- **TEXT SHOWN**
** BEGIN **

In [1]:
import pandas as pd 
import numpy as np
from imblearn.over_sampling import RandomOverSampler

In [2]:
# Import dataset
hotel_df = pd.read_csv("./data/cleaned-hotel-reservations.csv")
hotel_df.head(3)

Unnamed: 0,no_of_adults,no_of_children,no_of_weekend_nights,no_of_week_nights,type_of_meal_plan,required_car_parking_space,room_type_reserved,lead_time,arrival_year,arrival_month,arrival_date,market_segment_type,repeated_guest,no_of_previous_cancellations,no_of_previous_bookings_not_canceled,avg_price_per_room,no_of_special_requests,booking_status
0,2,0,1,2,Meal Plan 1,0,Room_Type 1,224,2017,10,2,Offline,0,0,0,65.0,0,Not_Canceled
1,2,0,2,3,Not Selected,0,Room_Type 1,5,2018,11,6,Online,0,0,0,106.68,1,Not_Canceled
2,1,0,2,1,Meal Plan 1,0,Room_Type 1,1,2018,2,28,Online,0,0,0,60.0,0,Canceled


## Examine the class label imbalance

Let's look at the dataset imbalance:

In [3]:
# Encode target column 'Not_canceled' as 0 and 'Canceled' as 1
hotel_df['booking_status'] = hotel_df['booking_status'].map({'Not_Canceled': 0, 'Canceled': 1})

In [4]:
# Count the occurrences of each class in the oversampled data
not_canceled, canceled = np.bincount(hotel_df['booking_status'])

# Calculate the total number of samples
total = not_canceled + canceled

# Print the class distribution
print('Samples:\n    Total: {}\n    Canceled: {} ({:.2f}% of total)'.format(
    total, canceled, 100 * canceled / total))

Samples:
    Total: 36275
    Canceled: 11885 (32.76% of total)

** END **

- **TASK OBJECTIVE**
Reproduce the notebook on hotel booking cancellations word for word, starting with "## Examine the" and going on through "canceled = np.bincount(hotel_df['booking_status'])". The lines after this play no part here.

- **MATERIAL SUPPLIED**
** BEGIN **

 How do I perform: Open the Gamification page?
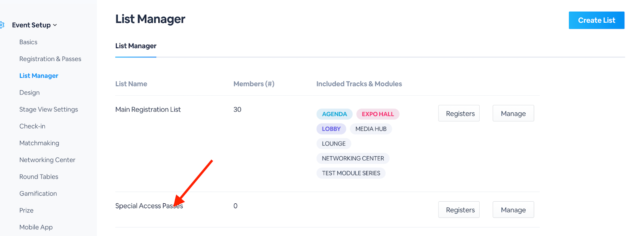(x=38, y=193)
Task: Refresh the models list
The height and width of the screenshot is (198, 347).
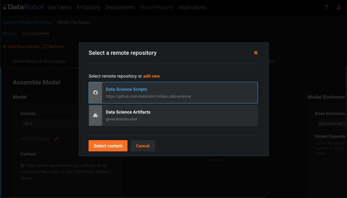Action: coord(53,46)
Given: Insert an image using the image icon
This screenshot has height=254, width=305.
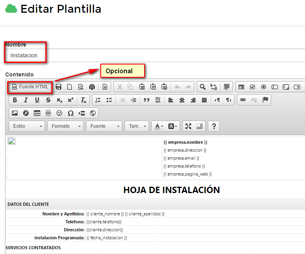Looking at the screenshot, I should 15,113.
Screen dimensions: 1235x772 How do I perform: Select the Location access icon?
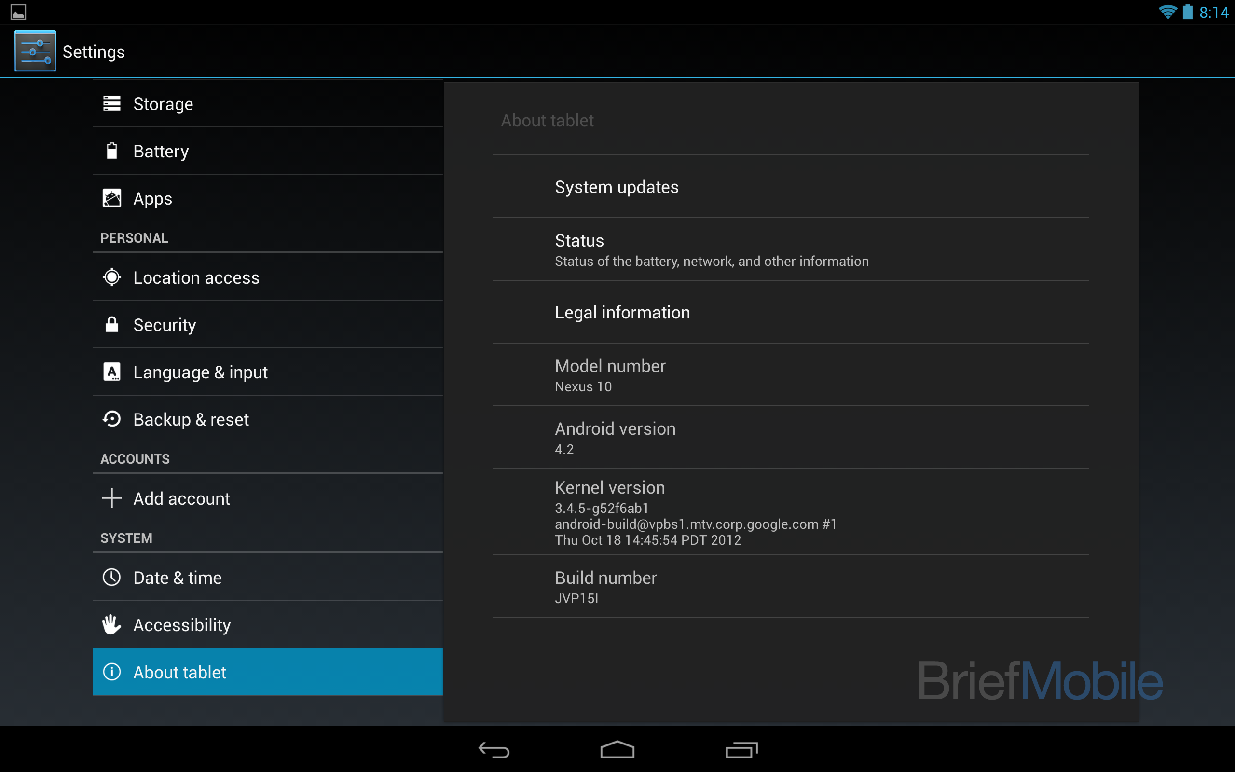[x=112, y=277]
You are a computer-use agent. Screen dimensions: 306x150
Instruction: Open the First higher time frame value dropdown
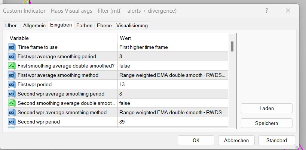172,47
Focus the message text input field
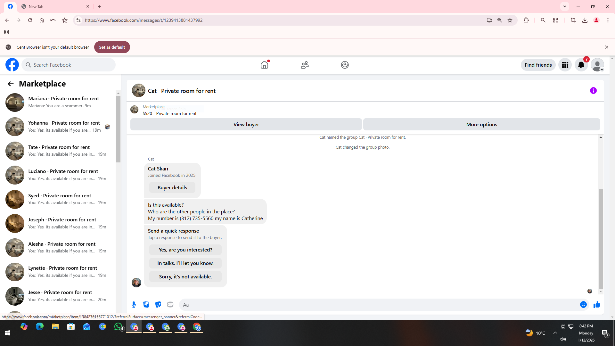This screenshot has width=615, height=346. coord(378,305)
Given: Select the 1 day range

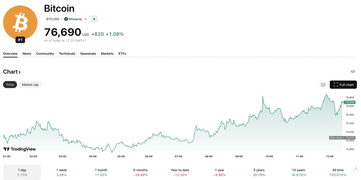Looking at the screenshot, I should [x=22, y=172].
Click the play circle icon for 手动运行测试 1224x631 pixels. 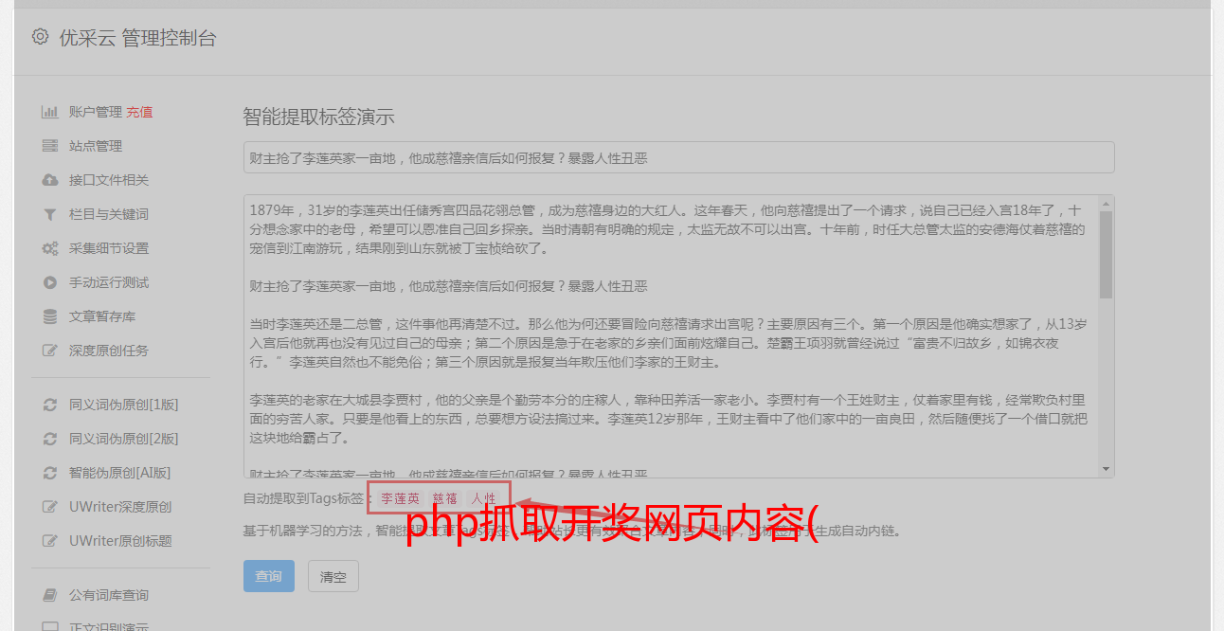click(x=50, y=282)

** END **
** BEGIN **

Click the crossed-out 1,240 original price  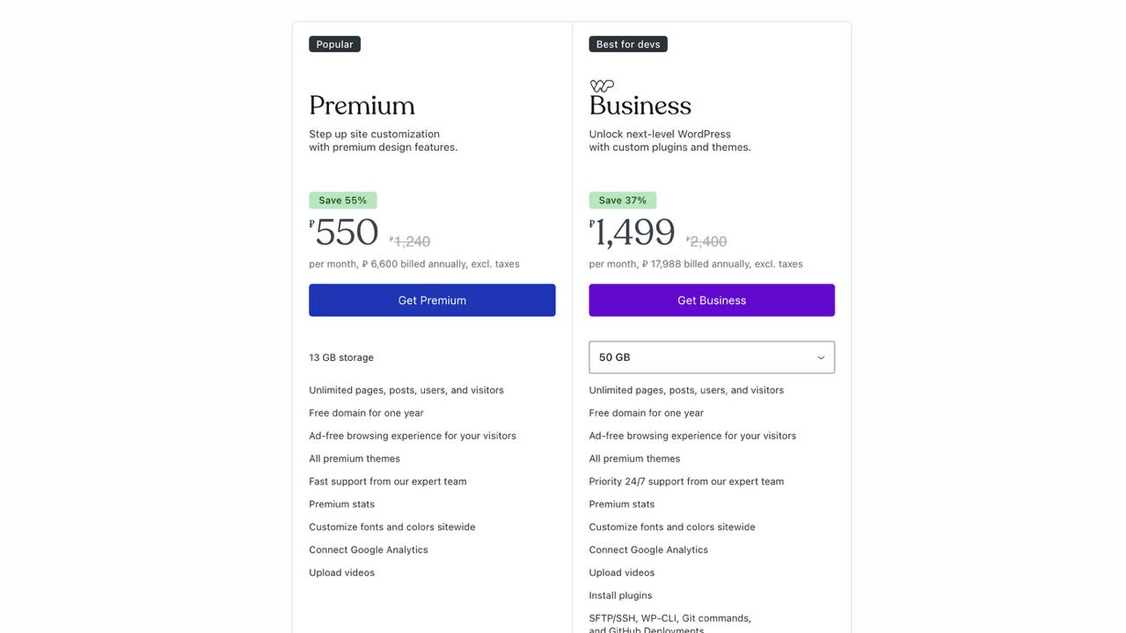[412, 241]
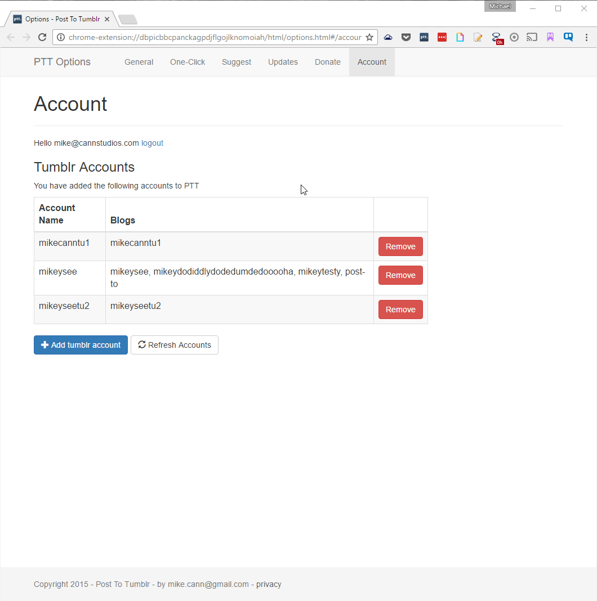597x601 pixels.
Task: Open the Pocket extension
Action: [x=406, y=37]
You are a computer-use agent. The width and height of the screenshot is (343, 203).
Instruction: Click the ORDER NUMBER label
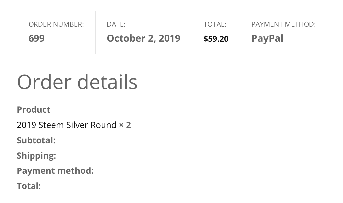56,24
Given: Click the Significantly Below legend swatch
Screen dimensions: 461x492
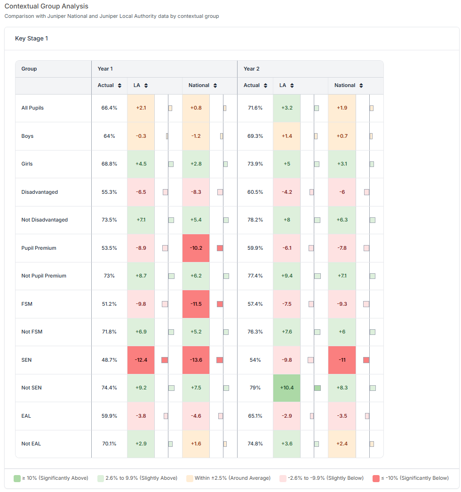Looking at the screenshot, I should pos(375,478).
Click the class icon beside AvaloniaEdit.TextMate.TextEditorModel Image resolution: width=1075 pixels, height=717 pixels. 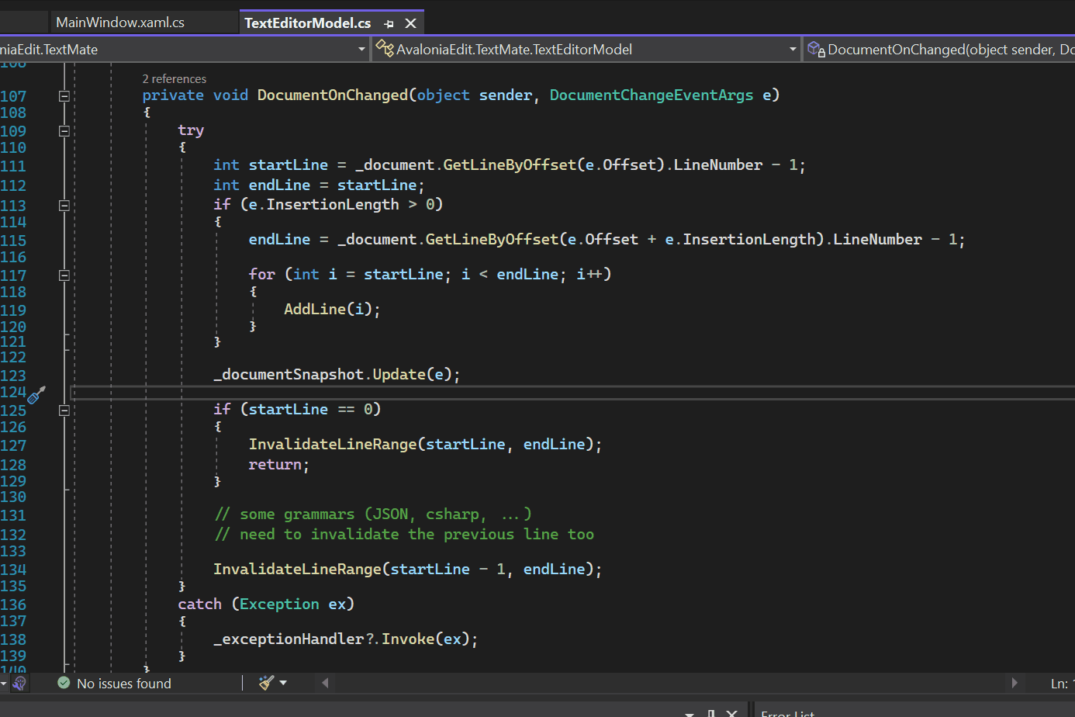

** END **
** BEGIN **

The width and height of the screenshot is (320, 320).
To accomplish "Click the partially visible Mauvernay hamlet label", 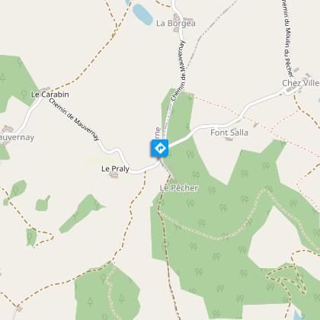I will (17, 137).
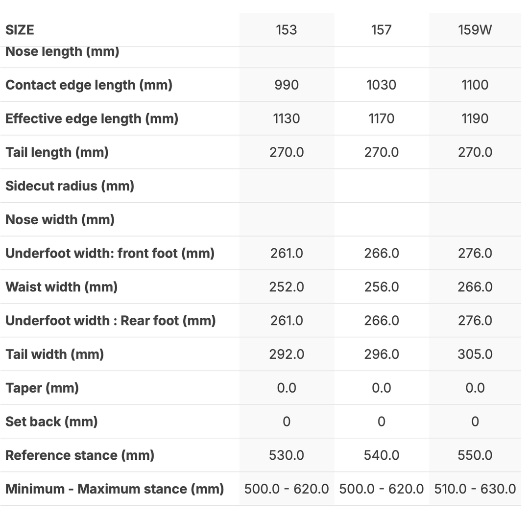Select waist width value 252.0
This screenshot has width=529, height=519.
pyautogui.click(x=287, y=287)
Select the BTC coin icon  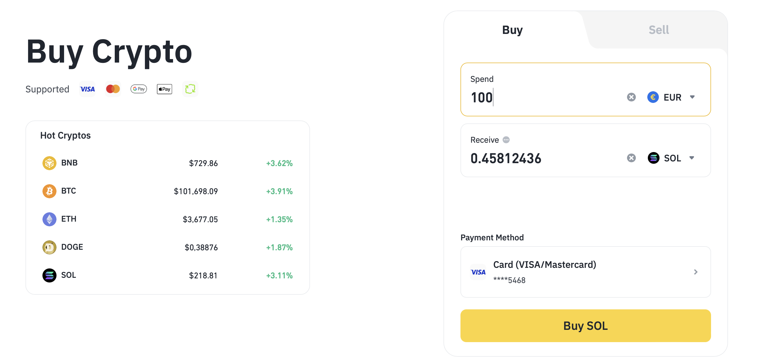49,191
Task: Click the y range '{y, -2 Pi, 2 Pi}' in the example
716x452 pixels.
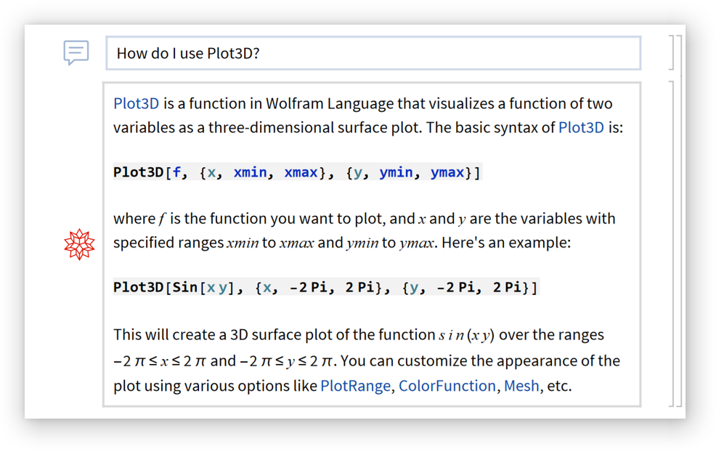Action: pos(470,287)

** END **

- **RESPONSE TO THE TASK**
## Examine the class label imbalance

Let's look at the dataset imbalance:

In [3]:
# Encode target column 'Not_canceled' as 0 and 'Canceled' as 1
hotel_df['booking_status'] = hotel_df['booking_status'].map({'Not_Canceled': 0, 'Canceled': 1})

In [4]:
# Count the occurrences of each class in the oversampled data
not_canceled, canceled = np.bincount(hotel_df['booking_status'])